Extrait fourni:
= = = = =

Ma petite EXPO - Janvier 2020
En ce début d'année, j'ai choisi d'afficher le vélo de la Belle époque : le temps des pionniers du vélo.

Ma petite EXPO - Janvier 2020
Je suis allé chercher ces documents  dans ma collection de "La vie au grand air" mais également dans mes "Miroir du cyclisme" et dans un cahier que la revue "Le cycle" consacra en 2003 aux vélos des vainqueurs du Tour de France.
Ma petite EXPO - Janvier 2020
J'ai commencé par choisir cette affiche des cycles "RUDGE - la Déesse" que j'ai installée dans un cadre. Pour le reste, je n'ai pu exposer qu'une vingtaine de documents, autant de documents consacrés à la piste qu'au cyclisme sur route, ce dernier étant sans doute moins populaire que le premier à l'époque si j'en crois les articles de presse. Bien entendu, je ne peux manquer d'afficher les pionniers du TOUR de FRANCE qui prit son envol en ce début du XXème siècle. 
C'est un deuxième poster du "Miroir du Cyclisme"  qui va m'entrainer sur les routes de l'Yonne pour mon 200 de ce mois de janvier 2020. Et ce poster m'a toujours intrigué...

Ma petite EXPO - Janvier 2020
En juin 1972, le Miroir du cyclisme publiait ce poster ainsi légendé :
Mais s'agit-il vraiment de l'arrivée du Premier TOUR ?

= = = = =

But de la tâche: Prolongez le texte ci-dessus sur la petite exposition consacrée au vélo de la Belle Époque en reprenant juste après sa dernière phrase.

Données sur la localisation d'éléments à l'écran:
= = = = =

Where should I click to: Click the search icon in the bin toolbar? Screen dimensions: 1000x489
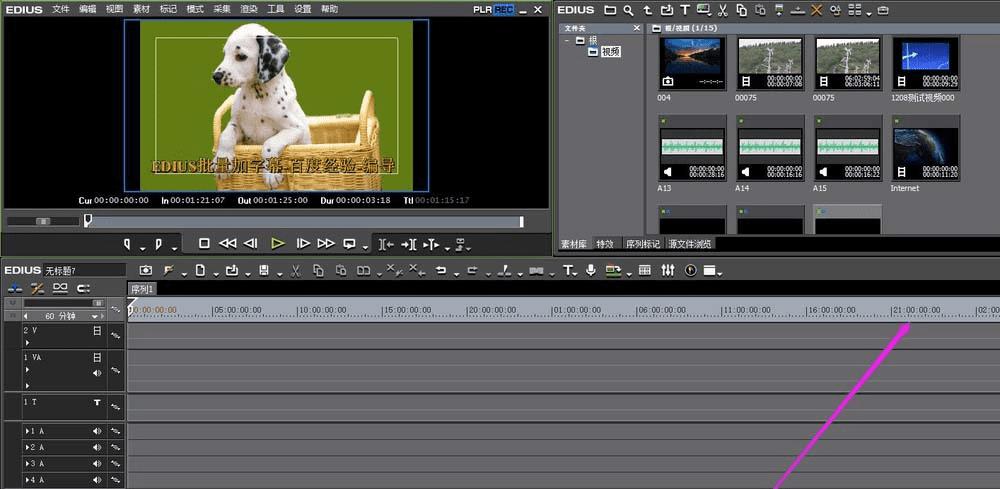tap(628, 10)
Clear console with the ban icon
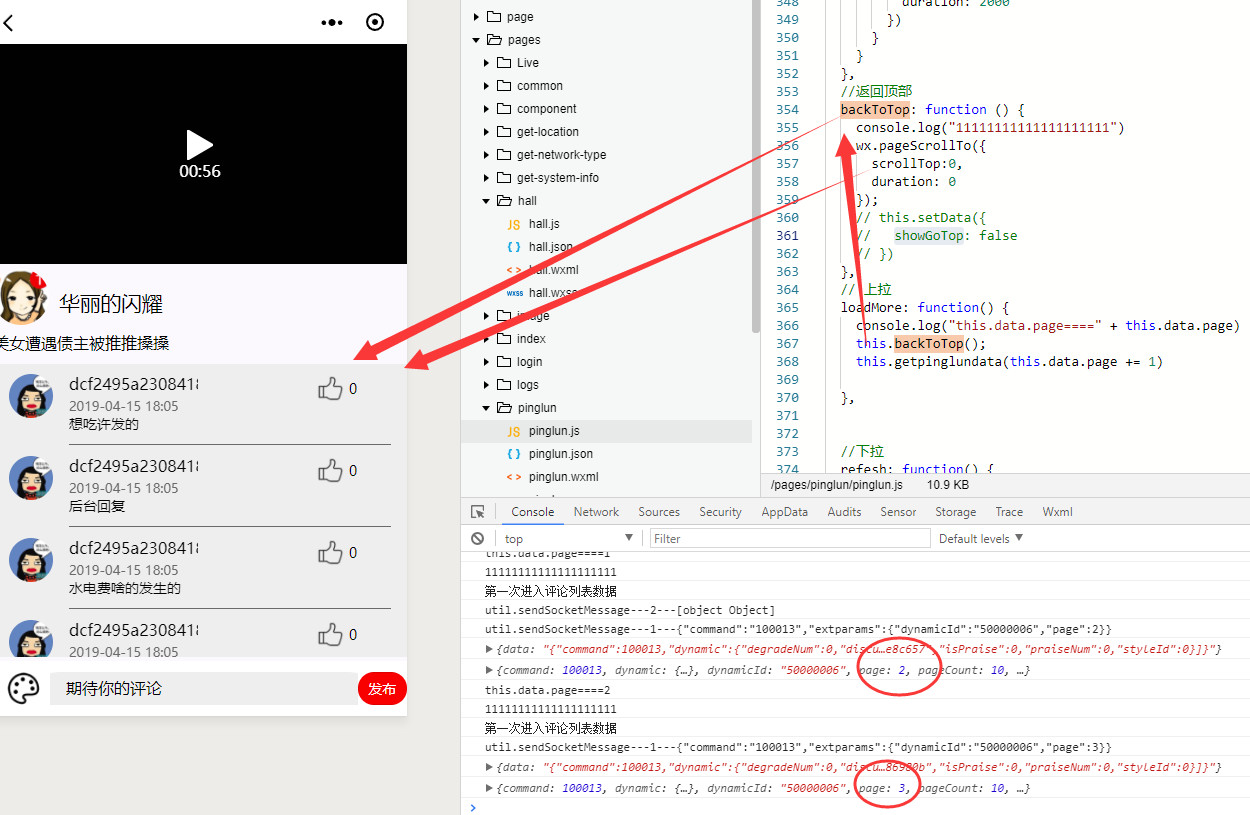Screen dimensions: 1250x815 478,538
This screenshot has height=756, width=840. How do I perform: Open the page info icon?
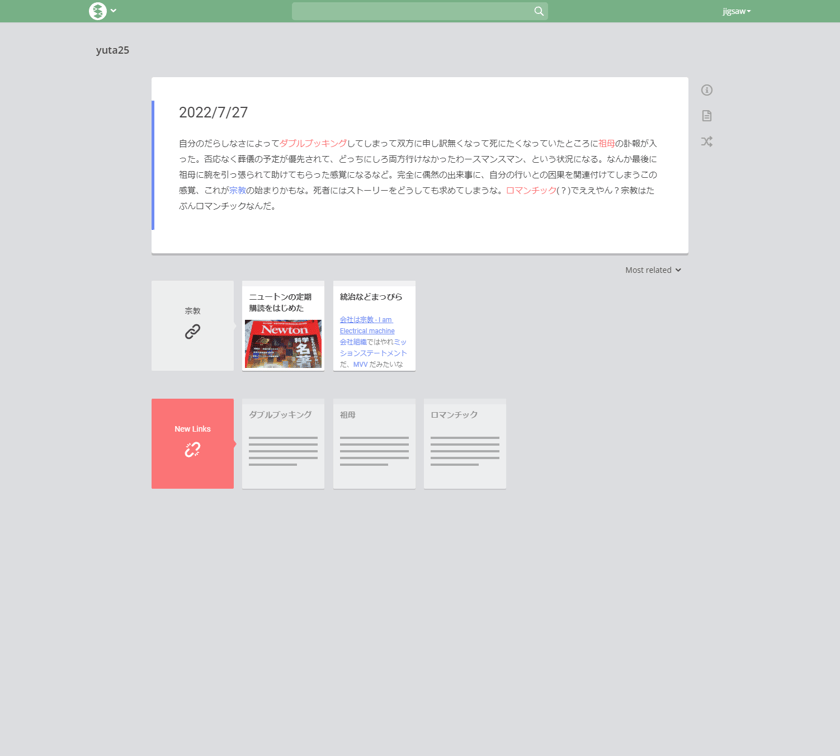[x=707, y=90]
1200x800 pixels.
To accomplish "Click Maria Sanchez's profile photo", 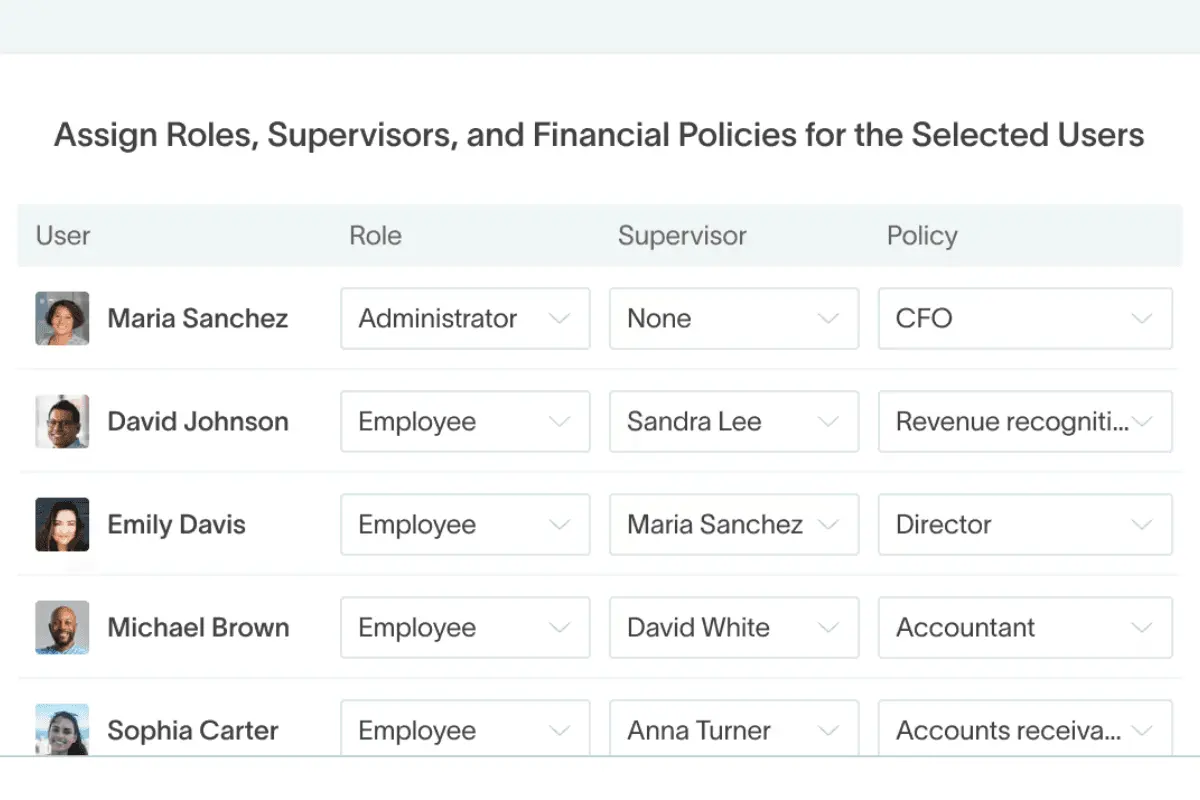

= = = = =

Réponse à l'exercice:
Tout d'abord, il y a une erreur dans la légende : Le dauphin de Maurice Garin ne se prénommait pas René, mais Lucien (René Pottier -avec 2 t- a remporté le Tour de France 1906 mais ne participa pas à la première édition du Tour de France). 
Mais cette erreur en cache sans doute une autre. 
"La Vie au Grand air" - 24 juillet 1903
Voici la photo de Maurice Garin à l'arrivée du TOUR 1903 parue dans la Vie au Grand Air : Il ne me semble pas que le coureur au bras croisés de la première photo soit Maurice Garin.
J'ai recherché dans les collections de l'agence Roger-Viollet et j'ai trouvé le cliché original. En voici la capture d'écran :
Il s'agirait donc d'une photo qu'Albert Harlingue a prise à l'arrivée de Bordeaux-Paris 1908, course remportée par Louis Trousselier, le deuxième étant le Belge Cyrille Van Hauwaert, bras croisés sur le cliché alors qu'Emile Georget , à la mine si triste , terminait troisième. 
Mais ceci n'est pas si grave, bien que cette photo illustre sur bien des sites, dont Wikipédia, le TOUR de FRANCE 1903. Ce cliché mérite sa place dans ma petite exposition.
Ma petite EXPO - Janvier 2020
En 1904, le numéro de "La vie au grand air" du 28 juillet affiche en une la carte de ce deuxième Tour (identique à celui de 1903) et une photo du vainqueur qui est encore Maurice Garin. Son dauphin est encore Lucien Pothier, surnommé "Le boucher de Sens". Par la suite, ce classement fut complètement modifié sur décision de l'Union Vélocipédique de France et ces deux coureurs disparurent du palmarès ainsi que les troisième et quatrième, j'y reviendrai dans un prochain billet...
Car en ce début d'année 2020, je souhaite m'intéresser à Lucien POTHIER, né le 15 janvier 1883 à Cuy (Yonne). Cuy, petit village poche de Sens qui fut donc la destination de mon "200 du mois de janvier" et l'occasion de rendre hommage au coureur icaunais.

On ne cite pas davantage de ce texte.